As with the 510, the SSS trim included miscellaneous sport options and a higher output engine with twin-Hitachi carburetors. A Japan-only SSS-E model was equipped with Bosch electronic fuel injection, and so was one of the first, mass-produced Nissan vehicles to be sold without a carburetor. Another 610 never exported was the inline-six U-2000 GT and U-2000 GTX (nicknamed "shark-nose" in Japanese), which shows some visual similarities to the North American Pontiac GTO. Called the G610, it came with a stretched front end to accommodate the longer engine and featured a different grill and other aesthetic modifications. This model was not available as a wagon. The most powerful GTX-E received fuel injection and 130 PS (96 kW).[13]
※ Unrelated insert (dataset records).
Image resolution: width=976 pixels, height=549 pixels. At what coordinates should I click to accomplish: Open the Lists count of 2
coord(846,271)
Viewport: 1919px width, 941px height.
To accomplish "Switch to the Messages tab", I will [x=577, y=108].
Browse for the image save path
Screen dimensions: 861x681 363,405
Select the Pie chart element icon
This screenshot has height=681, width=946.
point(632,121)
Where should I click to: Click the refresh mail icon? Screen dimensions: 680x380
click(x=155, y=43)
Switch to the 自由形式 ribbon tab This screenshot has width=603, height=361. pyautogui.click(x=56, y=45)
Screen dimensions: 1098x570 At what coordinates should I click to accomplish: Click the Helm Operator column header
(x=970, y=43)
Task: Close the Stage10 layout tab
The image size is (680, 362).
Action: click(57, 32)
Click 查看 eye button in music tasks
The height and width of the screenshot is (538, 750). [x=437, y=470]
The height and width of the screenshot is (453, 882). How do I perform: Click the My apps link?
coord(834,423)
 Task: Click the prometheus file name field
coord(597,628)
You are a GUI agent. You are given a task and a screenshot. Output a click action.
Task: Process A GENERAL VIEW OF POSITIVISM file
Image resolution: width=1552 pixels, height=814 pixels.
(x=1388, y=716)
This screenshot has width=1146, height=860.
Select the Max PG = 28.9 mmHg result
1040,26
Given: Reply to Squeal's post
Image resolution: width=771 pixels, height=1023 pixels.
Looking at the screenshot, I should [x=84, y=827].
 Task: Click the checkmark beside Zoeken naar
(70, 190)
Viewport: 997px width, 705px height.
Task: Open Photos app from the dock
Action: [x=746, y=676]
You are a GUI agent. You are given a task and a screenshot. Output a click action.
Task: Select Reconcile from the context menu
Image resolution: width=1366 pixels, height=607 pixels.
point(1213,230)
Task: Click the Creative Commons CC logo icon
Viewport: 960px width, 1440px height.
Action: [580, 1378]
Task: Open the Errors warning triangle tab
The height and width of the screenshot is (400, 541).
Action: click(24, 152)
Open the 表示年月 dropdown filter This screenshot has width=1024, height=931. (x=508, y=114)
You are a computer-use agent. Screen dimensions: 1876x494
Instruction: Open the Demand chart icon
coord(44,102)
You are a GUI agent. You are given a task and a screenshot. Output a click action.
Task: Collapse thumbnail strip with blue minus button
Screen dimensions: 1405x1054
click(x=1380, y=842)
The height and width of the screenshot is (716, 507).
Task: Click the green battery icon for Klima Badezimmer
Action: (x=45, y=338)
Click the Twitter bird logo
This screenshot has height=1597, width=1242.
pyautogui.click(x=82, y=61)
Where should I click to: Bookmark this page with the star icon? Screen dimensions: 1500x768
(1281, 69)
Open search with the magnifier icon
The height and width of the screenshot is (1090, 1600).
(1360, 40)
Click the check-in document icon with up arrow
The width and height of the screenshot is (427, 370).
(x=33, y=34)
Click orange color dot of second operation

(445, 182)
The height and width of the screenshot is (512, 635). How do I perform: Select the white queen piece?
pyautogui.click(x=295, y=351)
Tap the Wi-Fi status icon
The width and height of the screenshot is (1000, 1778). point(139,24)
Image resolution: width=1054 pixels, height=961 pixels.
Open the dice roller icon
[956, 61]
1974–1977 Datsun 180B (P610) sedan (Australia)

The 610 Bluebird received a facelift in 1974, with prominent turn signals mounted on the front corners and with a more squared off grille, along with other changes. This means that the 610 was available with three different front ends: original, facelift, and the "shark-nose" six-cylinder front. A minor upgrade to the front suspension (offset strut tops) for the 610 led to slightly improved handling before the introduction of the 810.

Racing History

A 610 four-door participated in the 1972 & 1973 East African Safari Rally. Bob Sharp drove his 610 HT race car to second place overall in the American SCCA B Sedan Championship for 1973 and 1974. The same car achieved a first place for the 1976 SCCA B-Sedan Championship but with Elliot Forbes-Robinson driving.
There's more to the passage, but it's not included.